Researchers from the Massachusetts Institute of Technology, Tufts University, and Harvard Medical School have developed a method of compressing protein data that they claim speeds up tasks such as protein structure prediction and orthology mapping while providing results as accurate as those generated by existing tools.
According to a recent Bioinformatics paper detailing theat approach, the compressively accelerated protein Blast, or CaBlastP, provides a framework for compressing protein sequence databases and performing "a variety of homology search techniques in compressed space." Since it allows researchers to run queries on much smaller datasets, CaBlastP is faster than tools such as HHblits and standard Blast algorithms. Its runtimes that scale "almost linearly in the amount of unique data" compared to "current BLASTP variants, which scale linearly in the size of the full protein database being searched," the researchers wrote.
The CaBlastP approach, which the researchers also presented at the Intelligent Systems for Molecular Biology conference last month, is a version of a technique developed for compressing and searching genomic databases. That technique, which was published in Nature Biotechnology last year, uses "compression accelerated" versions of Blast and BLAT called CaBlast and CaBLAT, respectively, that are at least twice as fast as the original algorithms (BI 7/13/2012).
According to the current Bioinformatics paper, the original motivation for developing a compressive approach for searching protein sequences "was the growing running time of BlastP searches" on the National Center for Biotechnology Information's non-redundant database; however, the researchers say that the method could be used for other time-consuming applications such as "orthology mapping across organisms [and] performing an all-against-all search between a query proteome and a set of well-studied proteomes."
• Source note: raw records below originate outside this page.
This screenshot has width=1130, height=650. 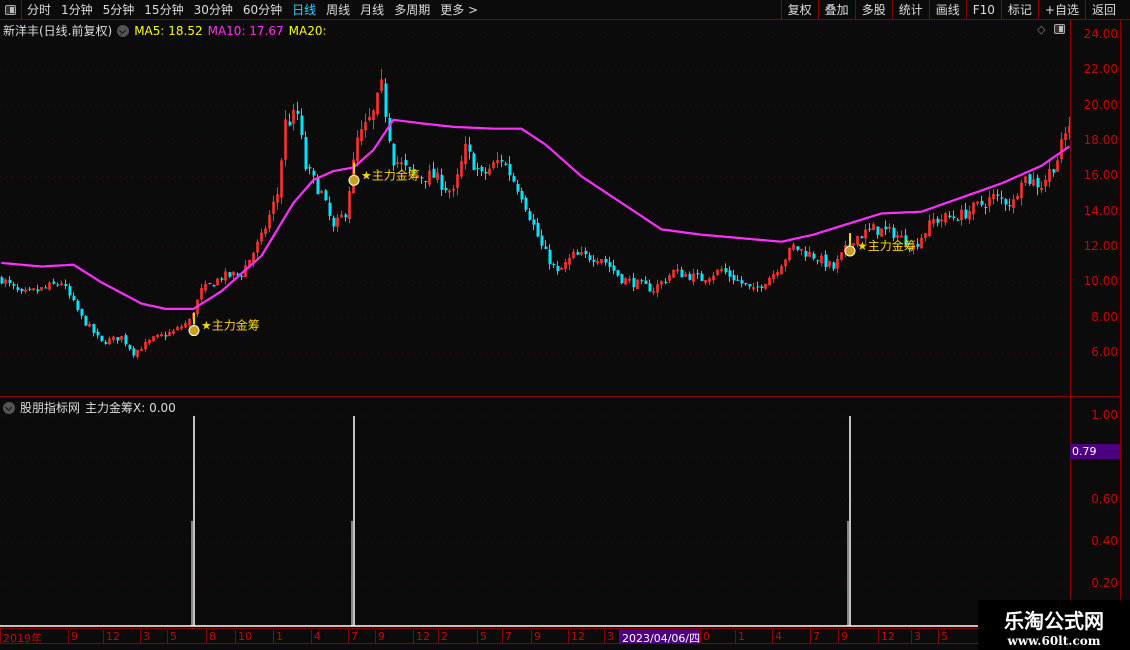 I want to click on time-tick: 1, so click(x=278, y=637).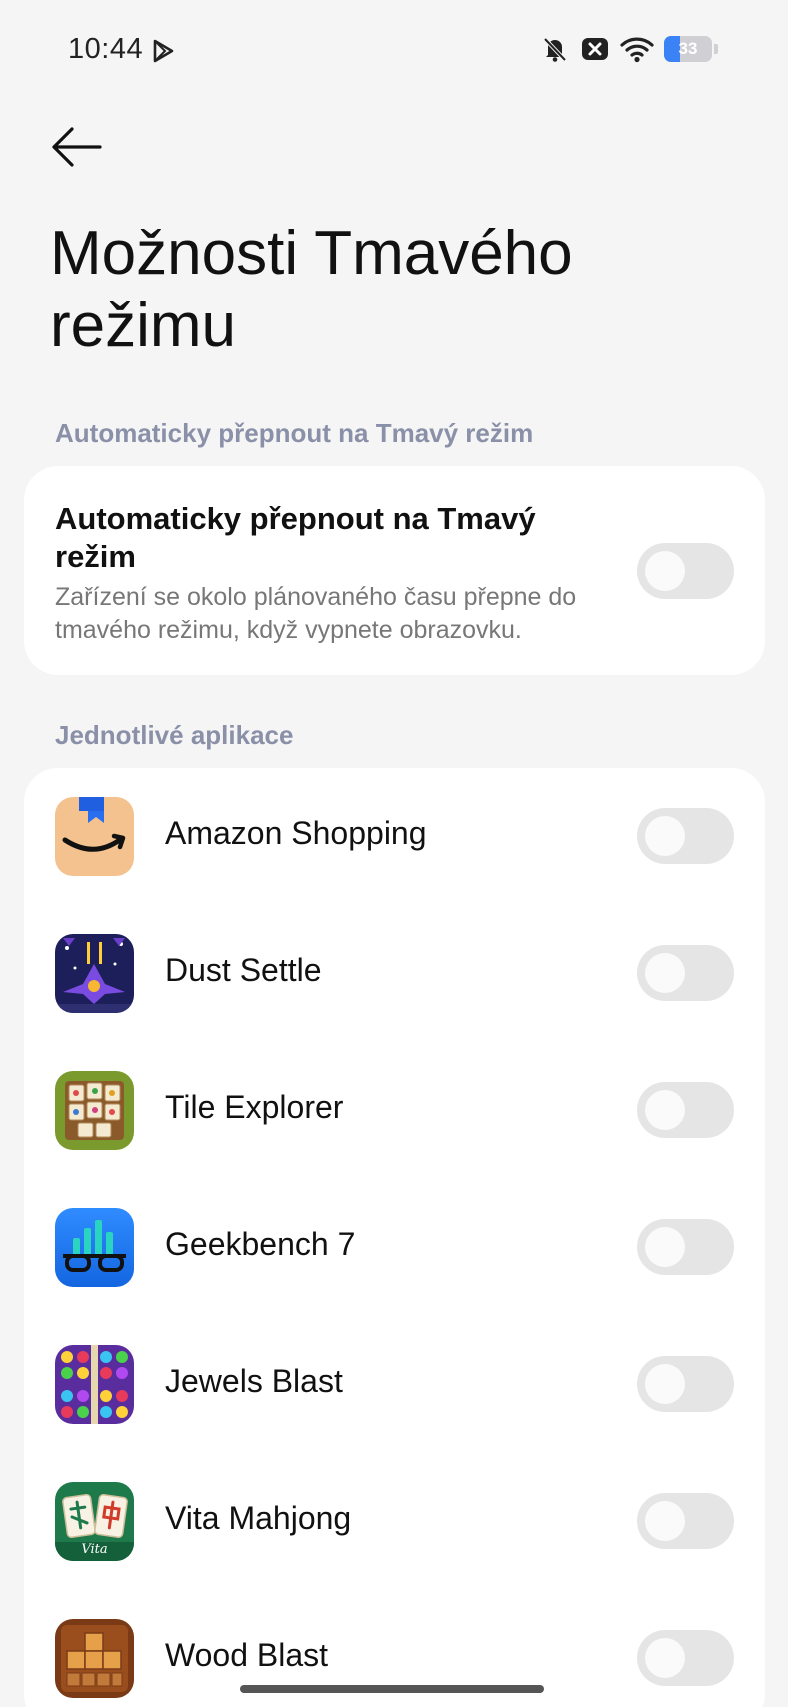  What do you see at coordinates (247, 1655) in the screenshot?
I see `app-name: Wood Blast` at bounding box center [247, 1655].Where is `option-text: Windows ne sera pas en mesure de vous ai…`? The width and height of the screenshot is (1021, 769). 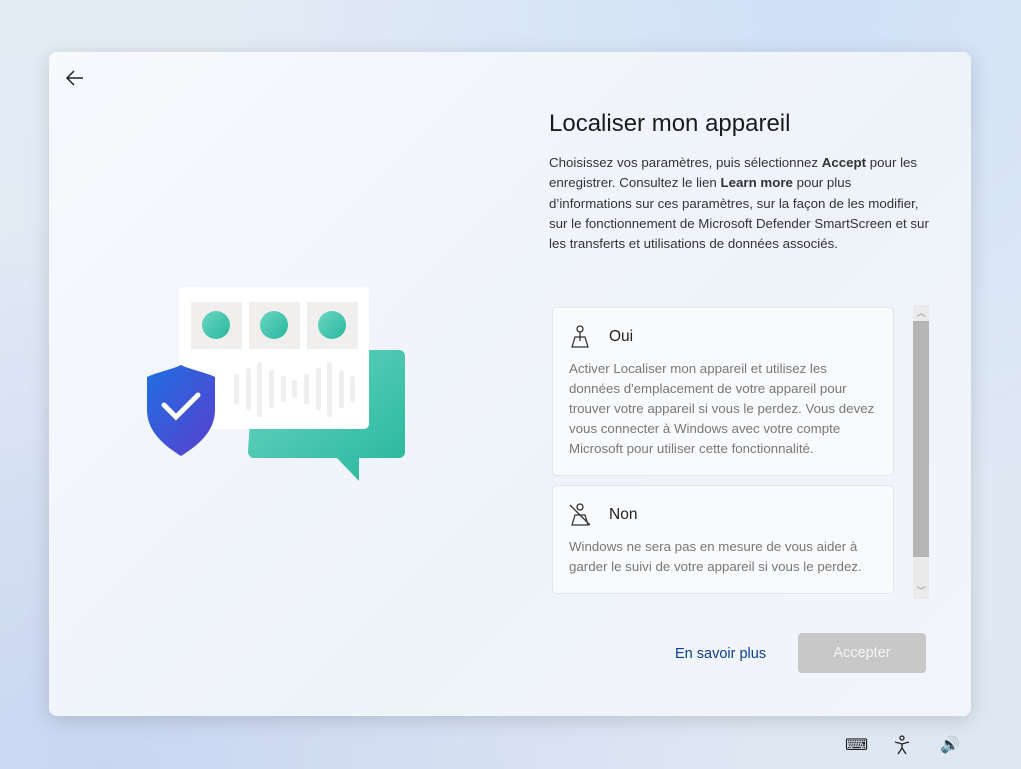 option-text: Windows ne sera pas en mesure de vous ai… is located at coordinates (716, 556).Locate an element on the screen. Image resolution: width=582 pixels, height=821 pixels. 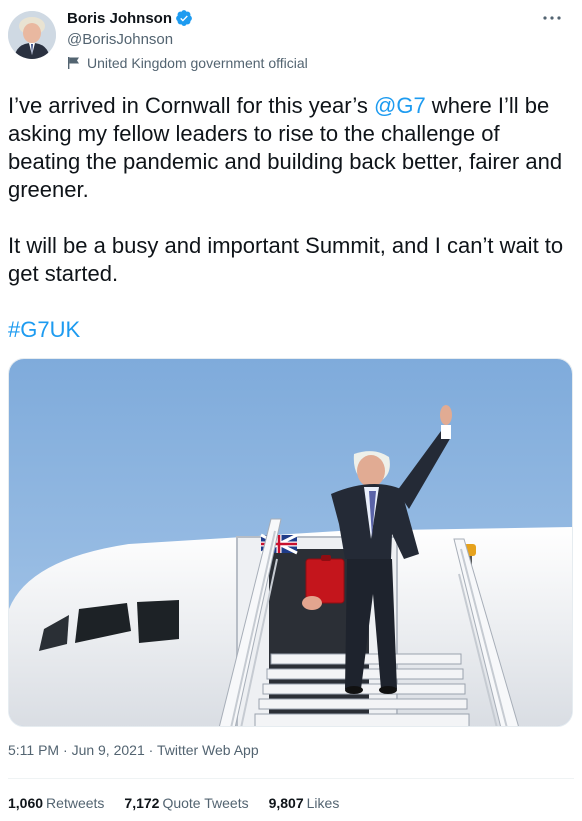
flag-icon is located at coordinates (74, 63).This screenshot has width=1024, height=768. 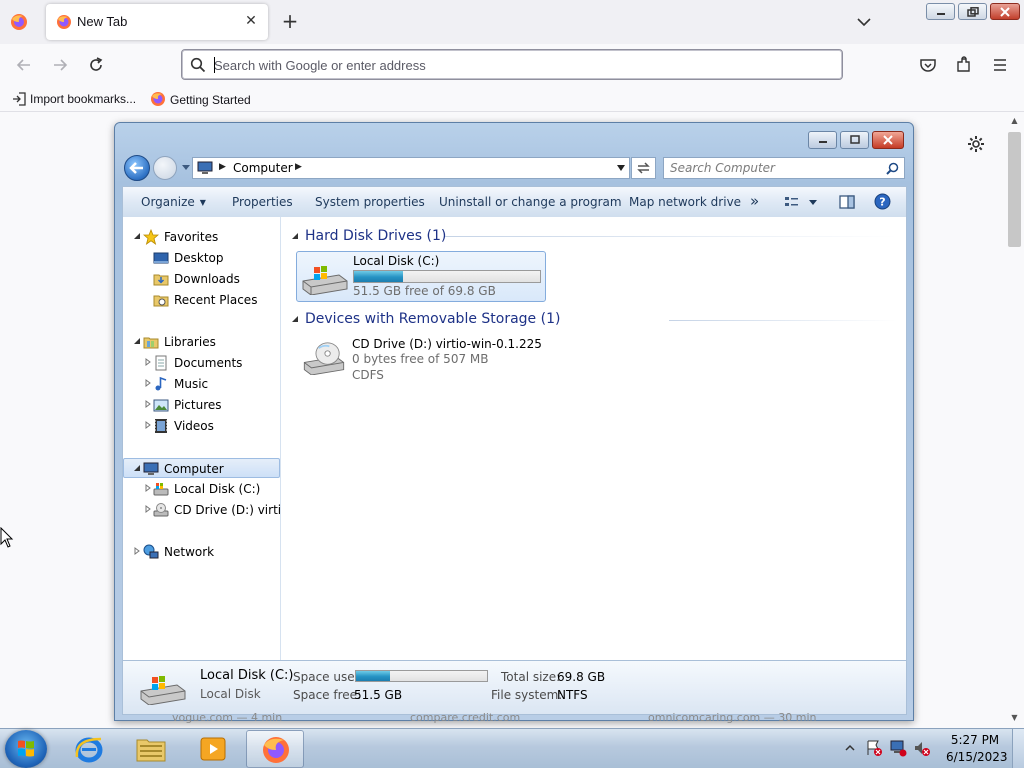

The CaBlastP framework is based on the same idea as its nucleotide search counterpart. It first compresses protein databases and then applies three Blast-based protein search algorithms: BlastP, DELTA-Blast, and PSI-Blast. Noah Daniels, a post doctoral student at MIT and a co-author on the paper, explained to BioInform that like the nucleotide-based method, CaBlastP takes advantage of similarities between protein sequences to reduce the quantity of data that needs to be searched and by extension shorten the time needed to run queries.
It does this, he said, by representing identical protein strings with "canonical" sequences and then storing these in a "link index" while unique sequences are stored in a "coarse" database. This is the most computationally intensive part of the process, the researchers note, however, it only needs to be done once for a given database — the compressed resource can be reused for future searches and "incrementally maintained to keep current with new proteomic sequence data."
Next during the search phase, query sequences are searched against the coarse database and candidate hits are compared to the representative sequences stored in the link index, the paper explains. In every case where there is a match, CaBlastP reconstructs the original sequences that comprised the canonical sequence. The candidate hits are then compared to the original sequences to obtain the final result. It’s different from other methods that use compression because in those cases, researchers often have to decompress the data before they can search it, Daniels said. "We only decompress results, which is a small fraction of the data." Plus "we are not throwing out information," he said. "We keep the original data."
The result is a much faster search approach that does not compromise on accuracy, according to Daniels et al. In a homology search test that compared the compression-accelerated versions of the BlastP, PSI-Blast, and DELTA-Blast algorithms with the standard BlastP to search data from the NCBI's NR database, the researchers reported over 99 percent and 100 percent overlap in terms of sequence hits and alignments respectively. "In other words, when a hit is found, the alignment perfectly matches the standard BLASTP alignment."
Meanwhile, in a test of speed between CaBlastP and the standard BlastP using a version of the NCBI database that contained 11.6 million protein sequences, CaBlastP took 50 seconds to complete its search compared to 120 seconds needed by BlastP. On a larger version of the data comprising 22 million sequences, CaBlastP took 75 seconds to search while BlastP needed 240 seconds.